■ **GIVEN TASK**
Copy the records from the line containing "Locate an element" through the end of the records, both ends included, swapping "screenshot" for "screen capture" and keeping everything else unchanged. Leave the pictures out of your answer.

[Interface element records]
▬▬▬▬▬▬▬▬▬▬

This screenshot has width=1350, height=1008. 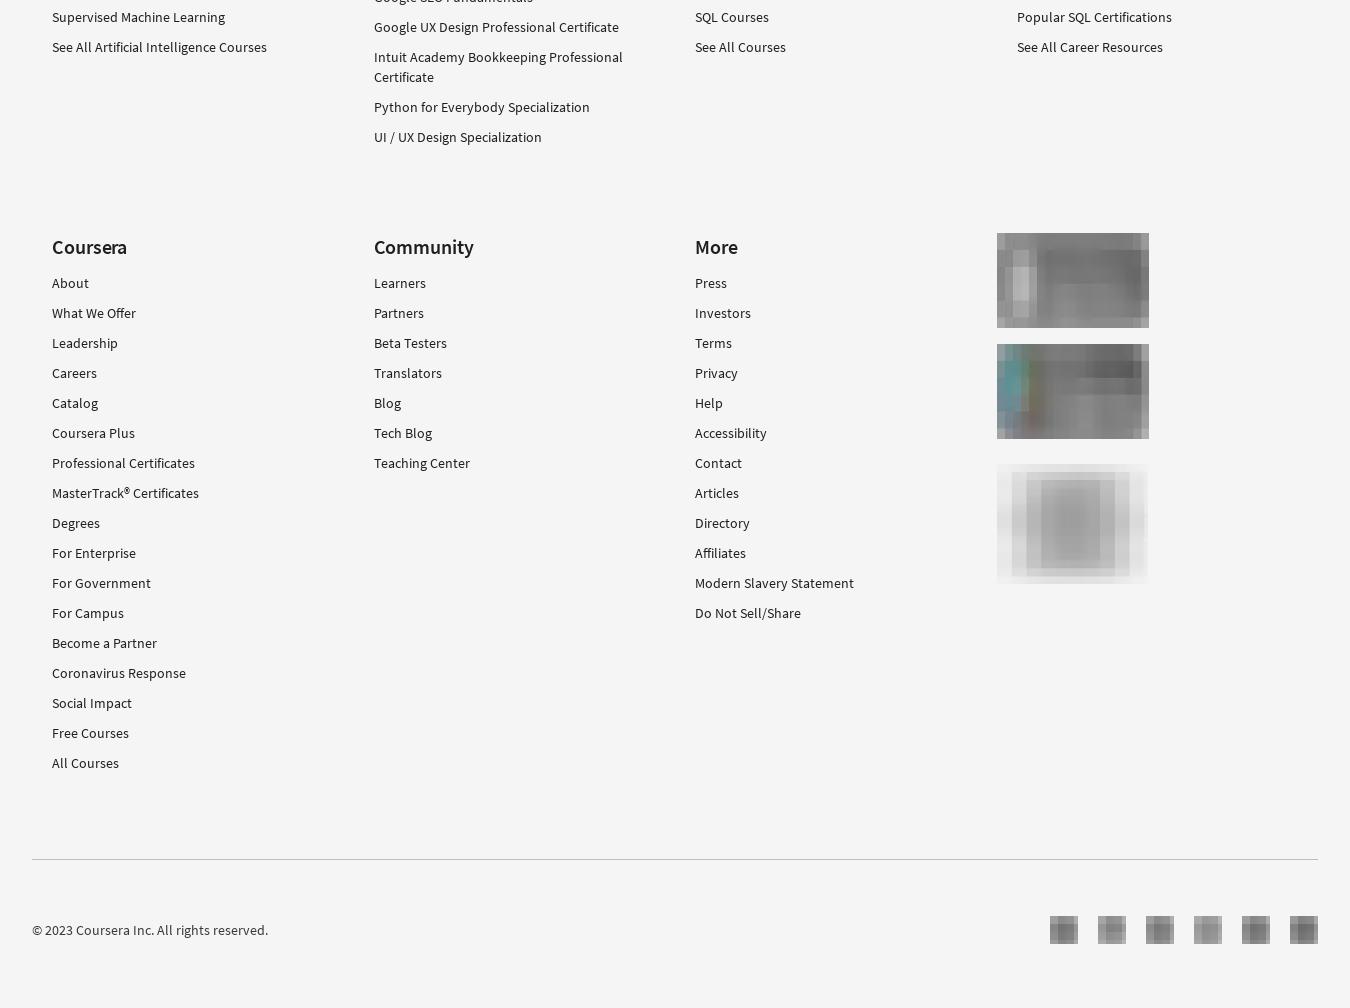 I want to click on 'Accessibility', so click(x=730, y=432).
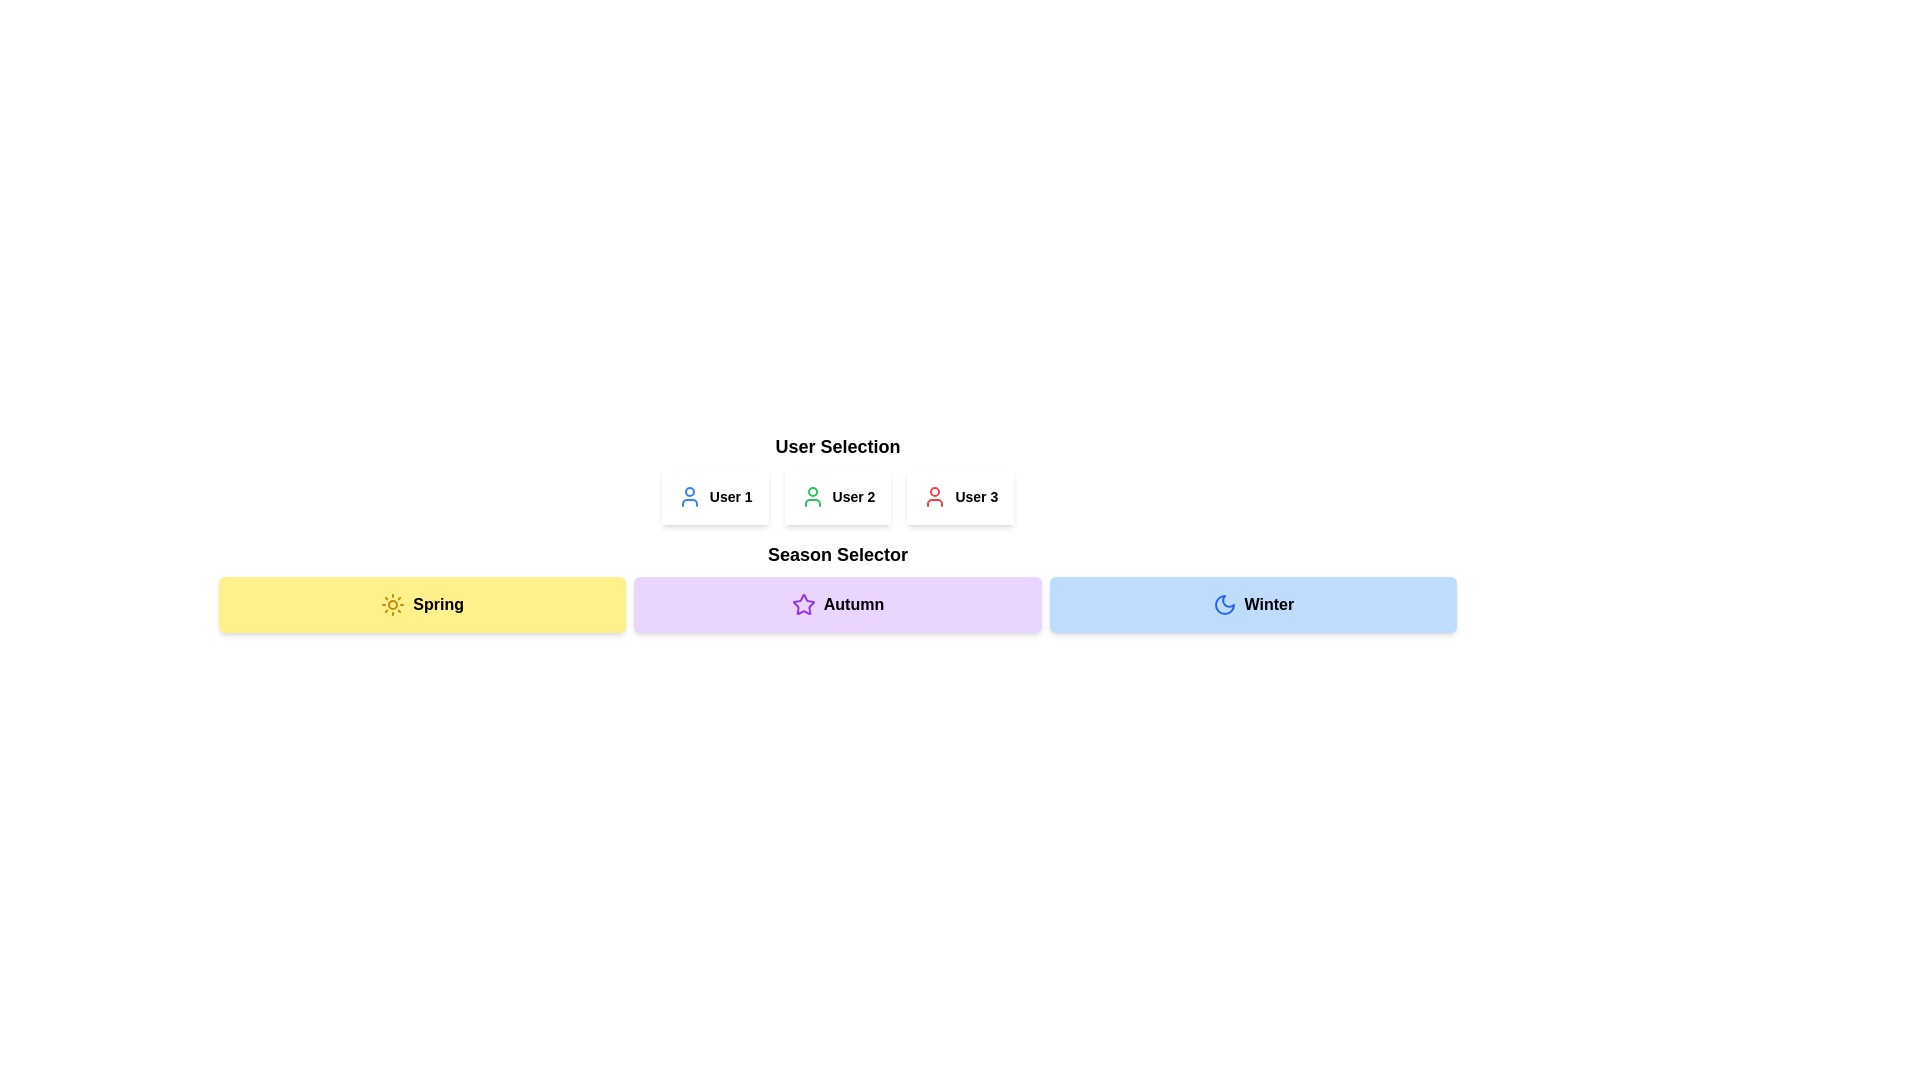  I want to click on the 'Winter' button which contains the crescent moon icon styled with blue outlines and a circular stroke, so click(1223, 604).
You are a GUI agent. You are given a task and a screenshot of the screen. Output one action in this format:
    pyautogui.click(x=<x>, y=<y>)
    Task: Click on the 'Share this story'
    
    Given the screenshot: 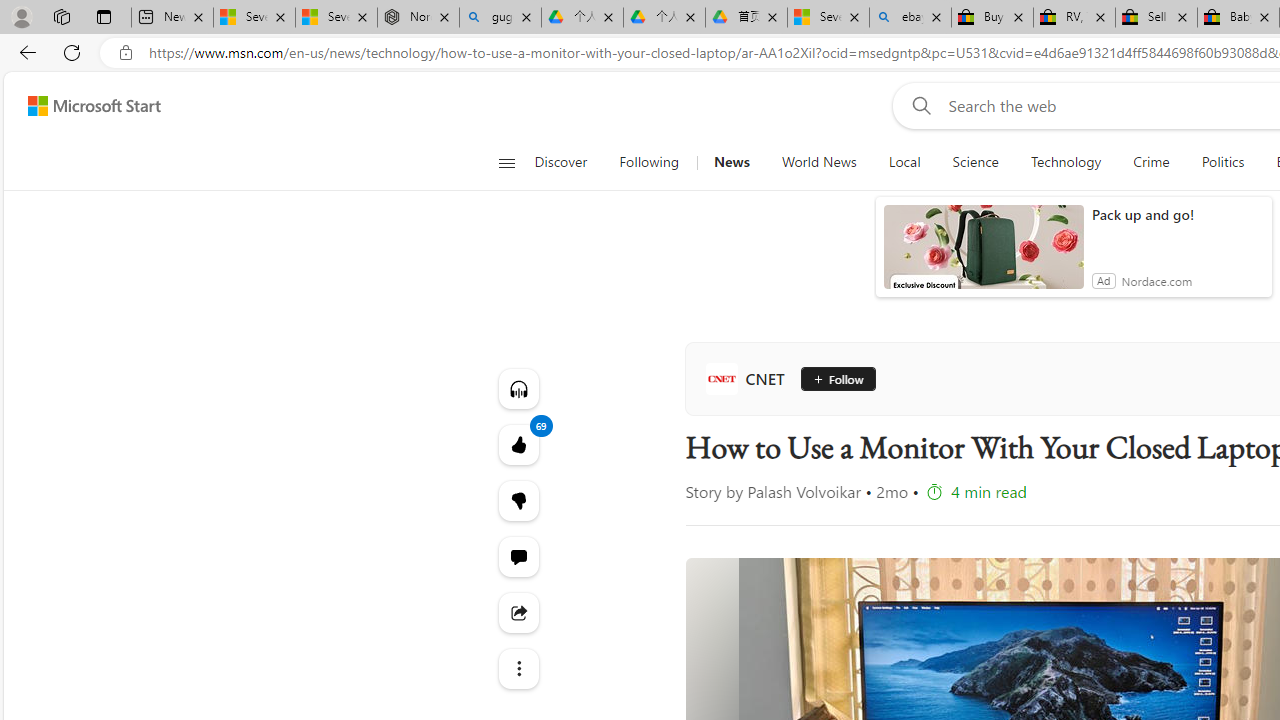 What is the action you would take?
    pyautogui.click(x=518, y=611)
    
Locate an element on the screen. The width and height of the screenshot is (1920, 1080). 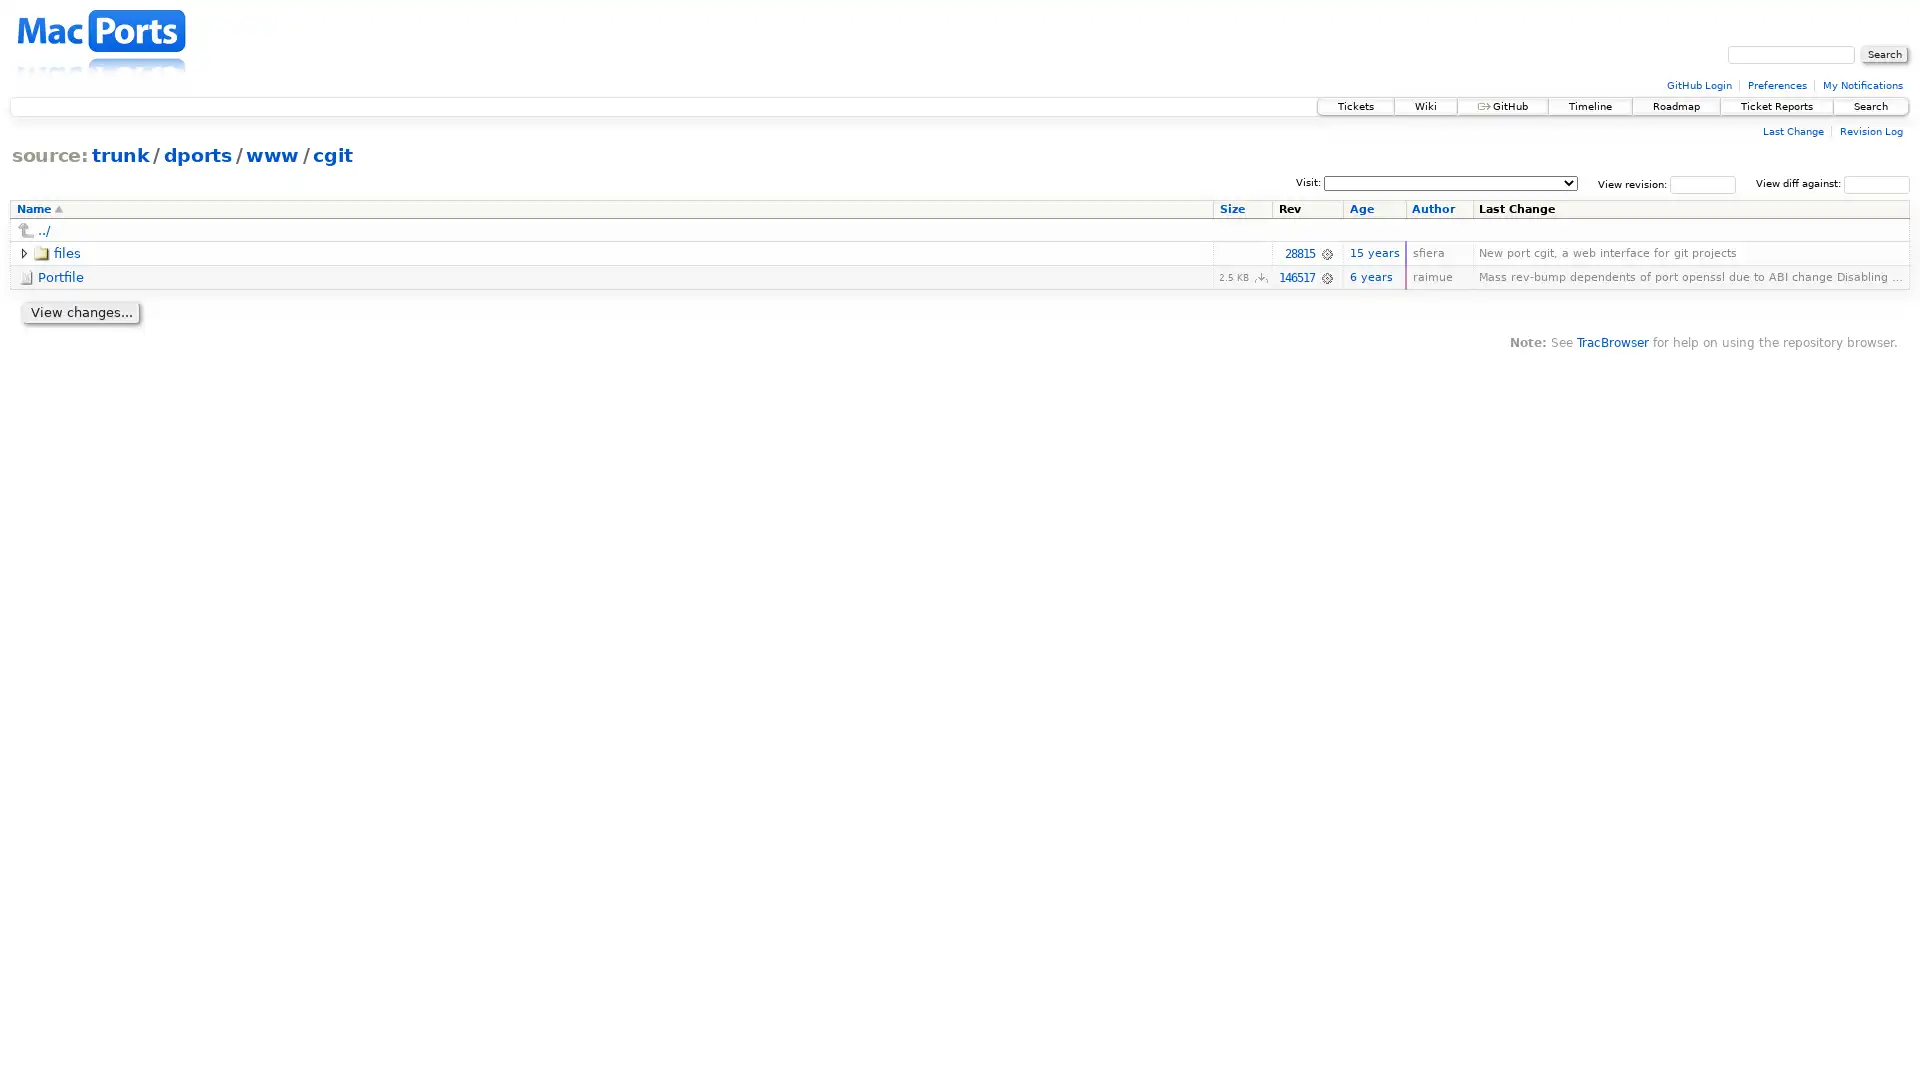
View changes... is located at coordinates (80, 312).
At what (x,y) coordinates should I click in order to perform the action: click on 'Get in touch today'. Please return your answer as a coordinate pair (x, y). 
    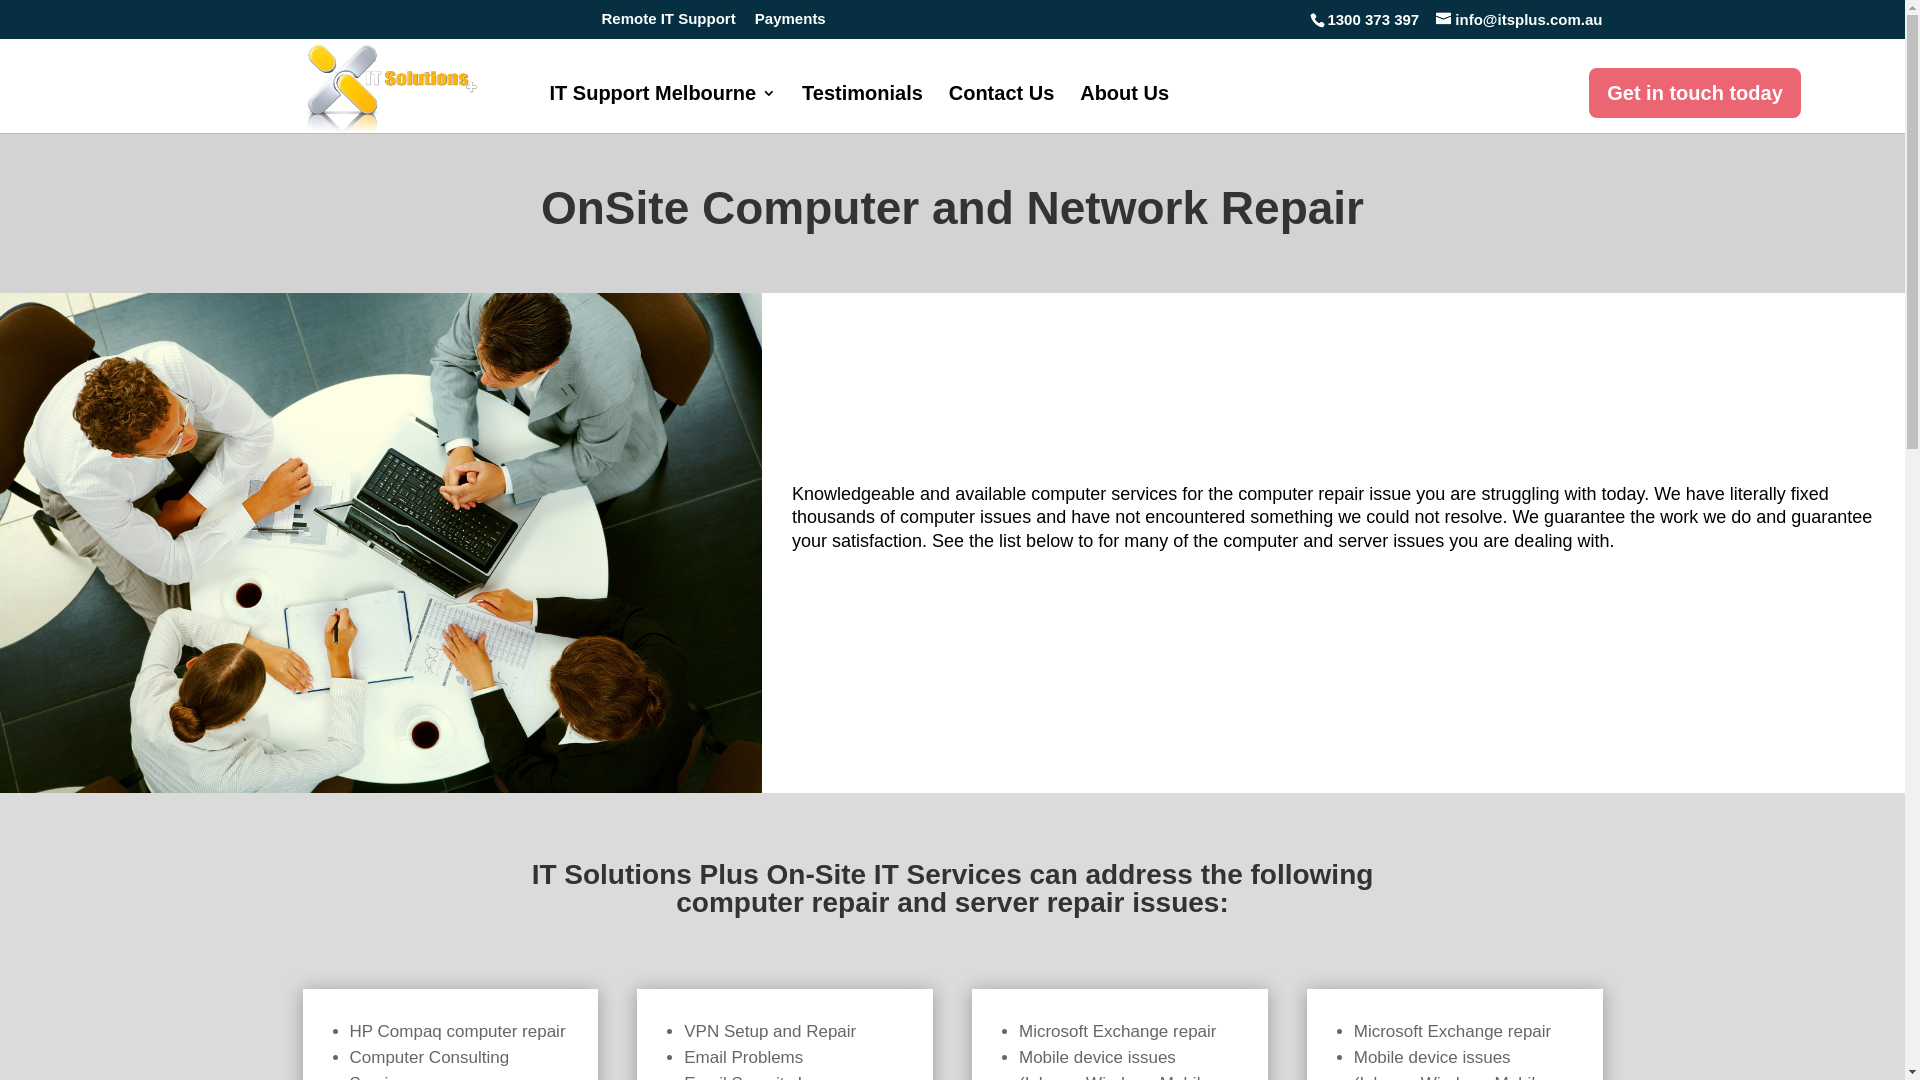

▬▬▬▬▬▬▬▬▬▬

■ **OUTPUT OF THE EXERCISE**
Locate an element on the screen. The width and height of the screen capture is (1920, 1080). 
View changes... is located at coordinates (80, 312).
At what (x,y) coordinates should I click in order to perform the action: click on 'Get in touch today'. Please return your answer as a coordinate pair (x, y). 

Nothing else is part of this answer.